Far From the Madden Crowd

If I was a poet and I’m not, more’s the pity, I could write about the start of this week. What is the Zen koan ‘Chop wood, carry water.’ This morning a friend, my nephew and myself had an entirely enjoyable time chainsawing three piles of wood I had accumulated over a couple of years. I felt like the star in a Seamus Heaney poem, carrying, lifting, moving, helping as my good friend Richard Carey did the sawing and Ciaran waited for his hand to become chain-sawed!

In the current climate it’s equivalent to a day’s work in the money we saved! I feel a more subsistence based lifestyle coming on for a lot of people in the days ahead. The hens may have to up their production levels.

Getting some interesting reaction to a piece I wrote the other day. Interesting topic, challenging – made a few people a little edgy. All good. Chased up a few new clients and prepared for a visit to a another client come Wednesday.

On Saturday for reasons best known to Ulster Camogie I was at an event in a place called Madden in Armagh. Very impressed with their facilities, less so some of the tripe talked! Afterwards we headed to Monaghan for a team bonding exercise so feel duly bonded after laughing my head off all night!

*Given information*.
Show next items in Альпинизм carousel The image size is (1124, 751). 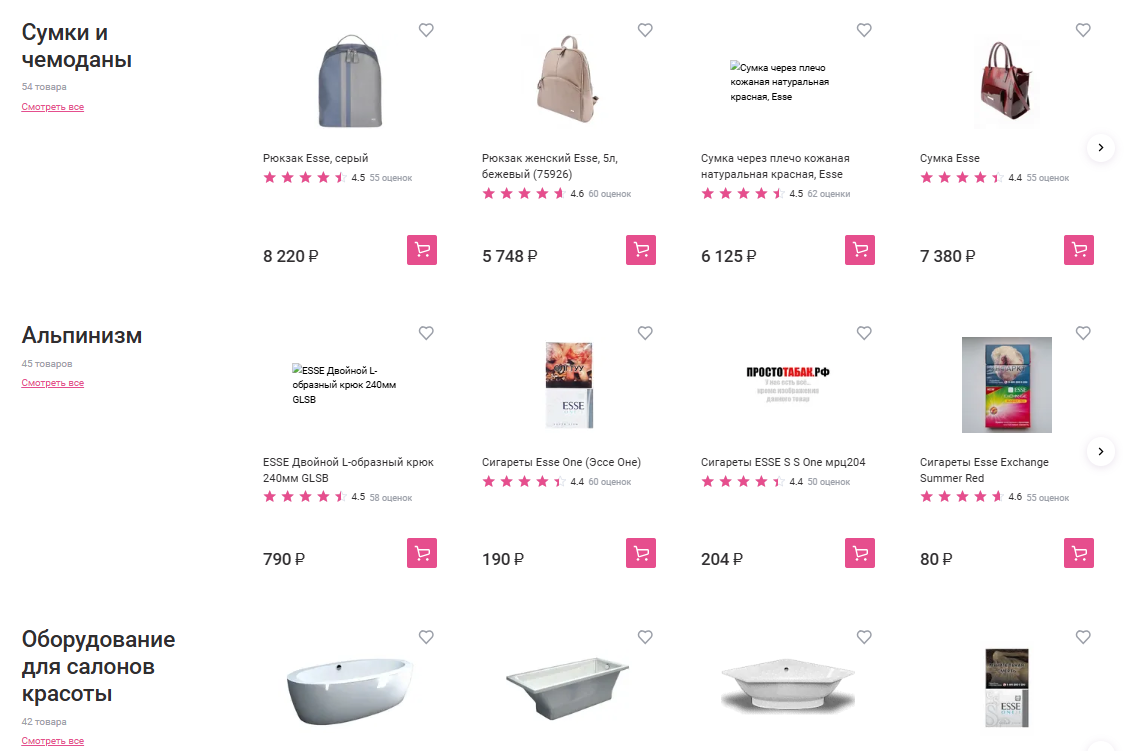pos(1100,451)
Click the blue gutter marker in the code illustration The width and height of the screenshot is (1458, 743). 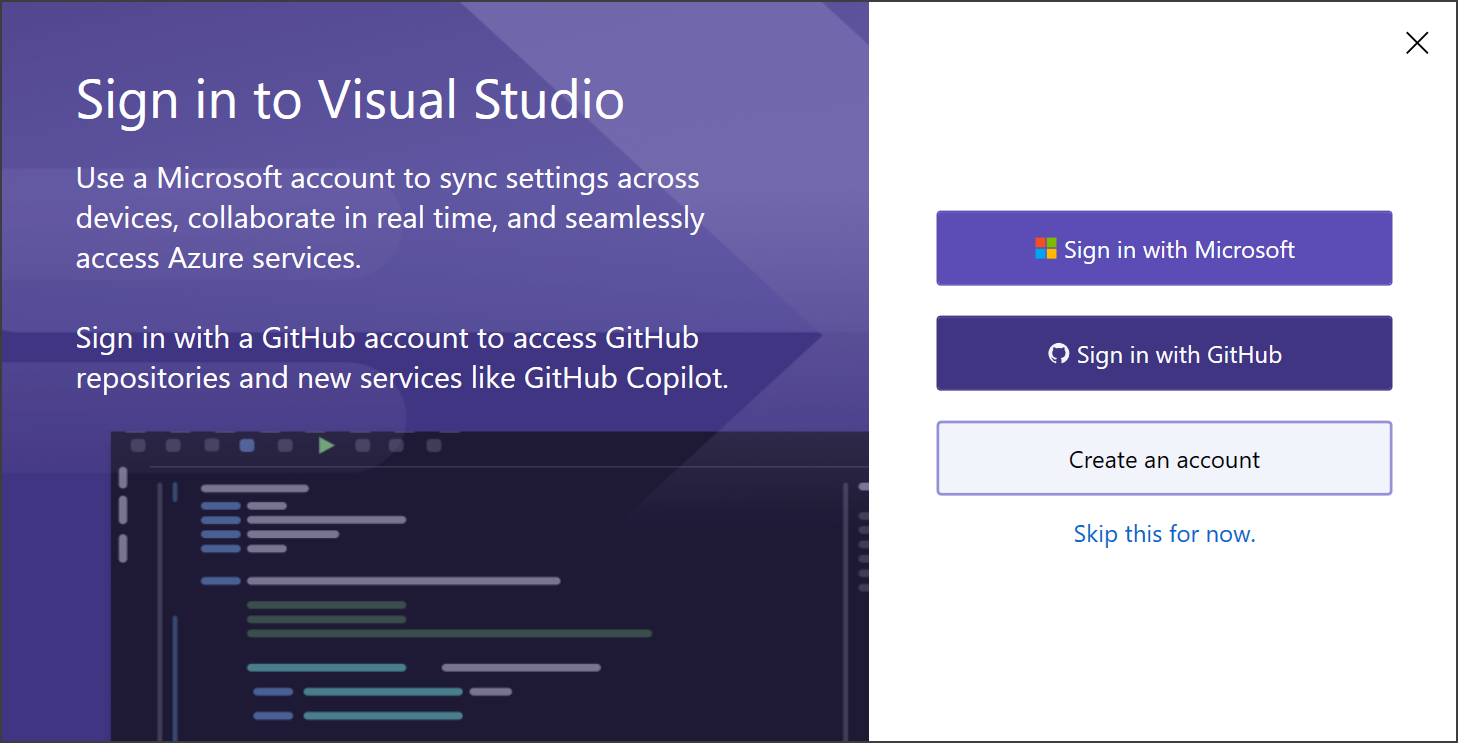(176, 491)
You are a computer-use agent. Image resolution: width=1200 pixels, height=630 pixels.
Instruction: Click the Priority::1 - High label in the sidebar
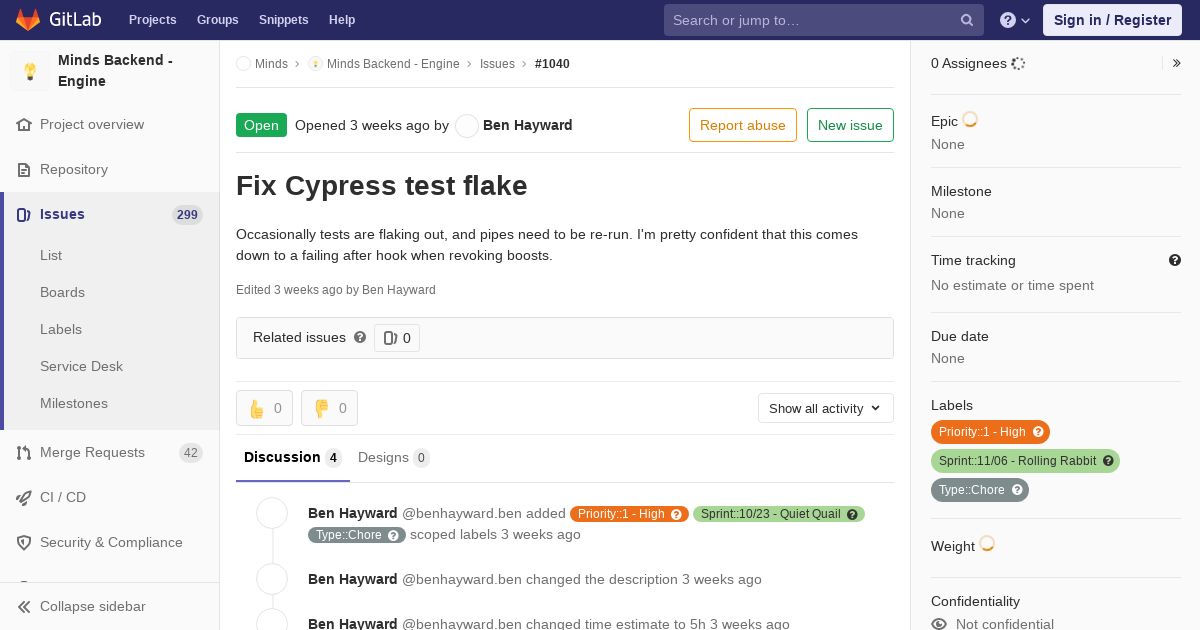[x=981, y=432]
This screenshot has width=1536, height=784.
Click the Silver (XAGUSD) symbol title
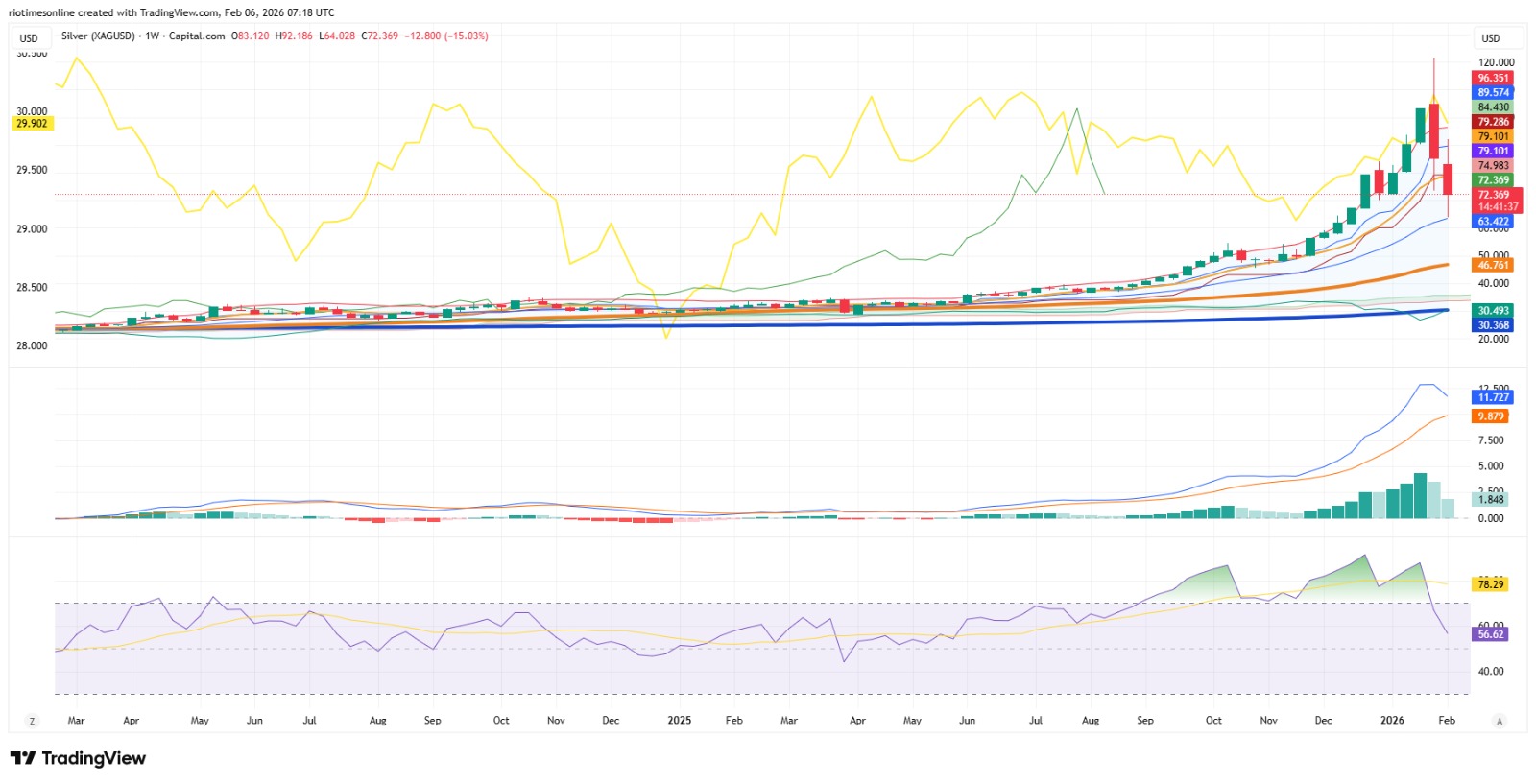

*Prompt*. Rewrite the post about cutting firewood, starting with "In the current" and going on through "off all night!", with "hens" changed to "chickens".

*Written reply*.
In the current climate it’s equivalent to a day’s work in the money we saved! I feel a more subsistence based lifestyle coming on for a lot of people in the days ahead. The chickens may have to up their production levels.

Getting some interesting reaction to a piece I wrote the other day. Interesting topic, challenging – made a few people a little edgy. All good. Chased up a few new clients and prepared for a visit to a another client come Wednesday.

On Saturday for reasons best known to Ulster Camogie I was at an event in a place called Madden in Armagh. Very impressed with their facilities, less so some of the tripe talked! Afterwards we headed to Monaghan for a team bonding exercise so feel duly bonded after laughing my head off all night!